Currently, most RWA projects focus on tokenizing relatively simple and stable financial instruments, such as US Treasuries, and lending platforms like Goldfinch and Ondo Finance, which rely on the tokenization of RWA as their core, have captured a significant share of the RWA market. According to data compiled by asset management firm 21.co, the total market capitalization of tokenization projects has exceeded $100 billion.
Although still in the early stages, the growing importance of RWA is a critical step towards the future, where most value transfers will take place on the blockchain, facilitating a more unified, open, and frictionless global market.
What Maturity in the Cryptocurrency Industry May Mean for Organizations
When we examine the progress of the crypto ecosystem, it is clear that we are experiencing a significant transformation in perception and utilization. Although the crypto markets may experience volatility and prolonged bear market cycles, one trend is consistent: wallets holding positive balances are growing linearly and continuously. Currently, over 400 million wallets are holding cryptocurrencies.

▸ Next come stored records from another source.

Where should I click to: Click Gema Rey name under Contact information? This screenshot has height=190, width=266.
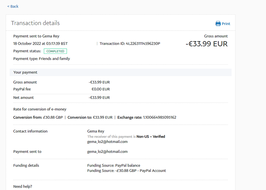96,131
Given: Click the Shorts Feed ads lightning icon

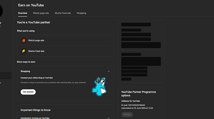Looking at the screenshot, I should point(24,51).
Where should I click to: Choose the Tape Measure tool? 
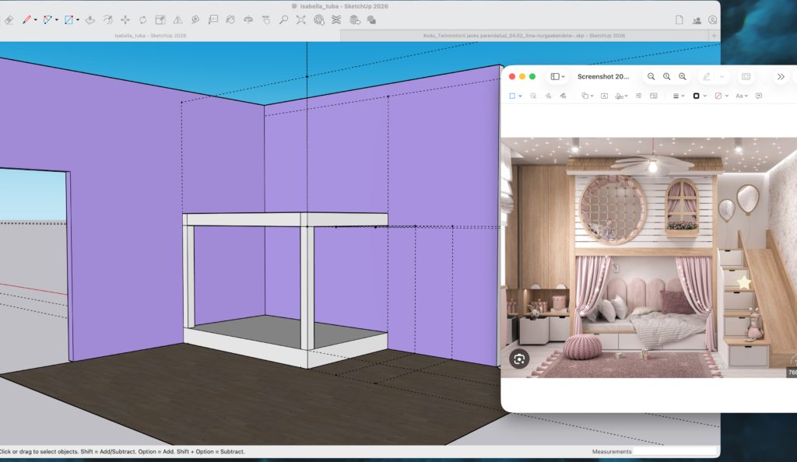click(x=195, y=19)
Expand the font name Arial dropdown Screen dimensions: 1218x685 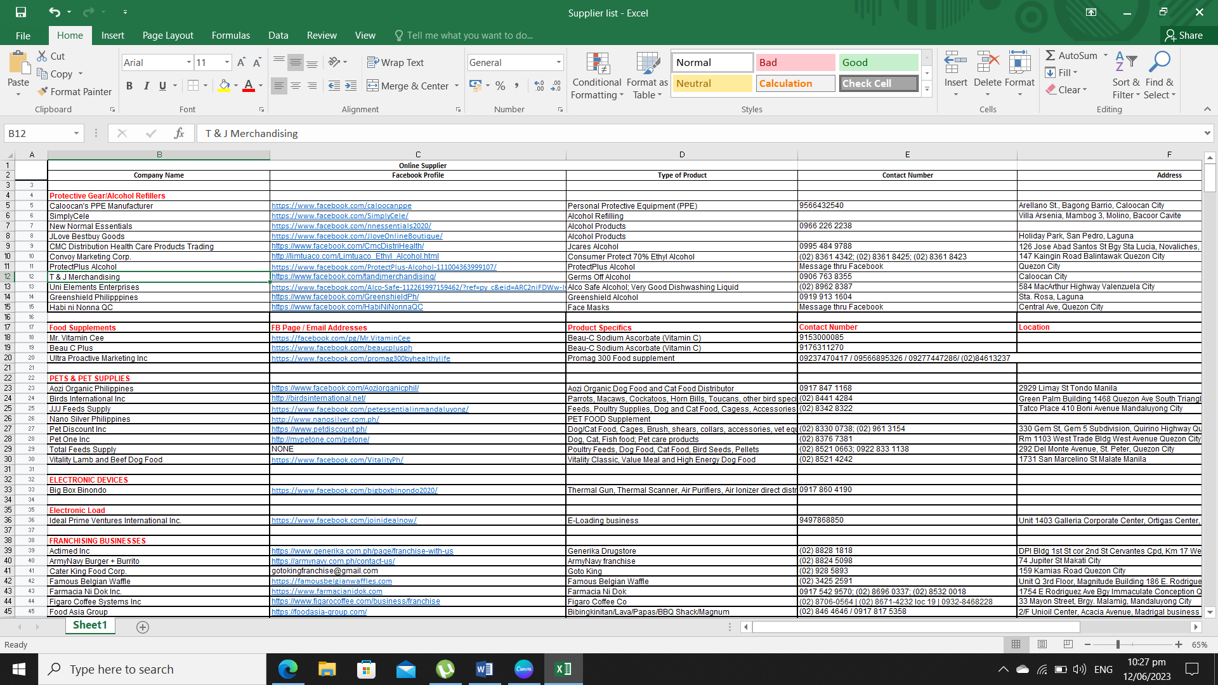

While a single wallet does not necessarily mean a single user, as institutions and individuals can manage multiple wallets, the sheer number of growing wallets indicates that the adoption of cryptocurrencies is steadily increasing.
As the influence of cryptocurrencies continues to expand, the standards for measuring success in this new paradigm become increasingly important. For organizations, adapting to the on-chain reality is not just about keeping up with technological progress - it also requires a fundamental reassessment of their operating models to leverage the unique opportunities presented by blockchain technology.